The Mifflins’ Marriage

Yesterday, when we looked in on the Brattle House in Cambridge in August 1775, Continental Army quartermaster general Thomas Mifflin had taken it as his home and office during the siege of Boston.

Three women were already living there: the widow Katherine Wendell, daughter of the house’s Loyalist legal owner; her thirteen-year-old daughter, Martha-Fitch Wendell; and their eighteen-year-old guest, Abigail Collins of Rhode Island.

After a visit to the house in August, Abigail Adams wrote to her husband in Philadelphia with a hint for Mifflin’s wife Sarah:
tell her I do not know whether her Husband is safe here. . . . You hear nothing from the Ladies, but about Major Mifflins easy address, politeness, complasance &c. &c.
Sarah Mifflin set out for Cambridge in the next month.
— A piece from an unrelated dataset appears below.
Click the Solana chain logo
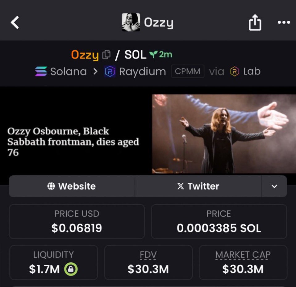The height and width of the screenshot is (287, 296). (x=41, y=72)
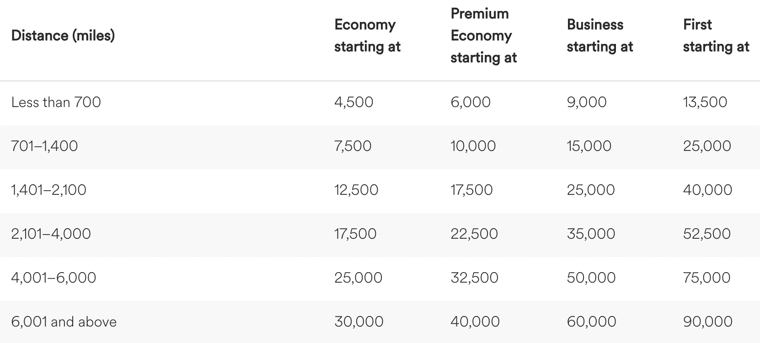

The Mifflins lived together in the Brattle house over the winter. They hosted Dr. John and Mary Morgan, another Philadelphia couple. They held dinner parties. In fact, it looks like the Mifflins entertained visiting officials in genteel style while dinner at Gen. George Washington’s headquarters down the street was more of a “pot-luck” military affair.

So did that togetherness fend off any rifts in the Mifflins’ marriage? Not for long. By the end of the war, Thomas Mifflin was known for his sexual affairs. After Mifflin was elected governor of Pennsylvania in 1790, Dr. Benjamin Rush wrote:
This man was known to be of a very immoral character. He had lived in a state of adultery with many women during the life of his wife, and had children by some of them, whom he educated in his own family. It is said his wife died last summer of a broken heart in consequence of this conduct towards her.
Rush had other reasons to dislike the man, but everyone seems to agree that Mifflin led a “dissipated” later life while also serving as his state’s highest official.

However, the Brattle House was a happier rendezvous for other couples. Abigail Collins met her future husband, Dr. John Warren, when he was working down the street at the army hospital. Martha-Fitch Wendell later married a tutor from Harvard College nearby. And her mother, by keeping on the good side of both military and local officials, kept the estate from being confiscated as the property of a Loyalist.

I’ll have stories of other women in other mansions along Brattle Street in my “Women of Tory Row” walking tour on Saturday afternoon, part of this year’s Cambridge Discovery Day.

1 comment:

Anonymous said...

Oh, dear -- and Mrs. Mifflin came up all the way from Philadelphia!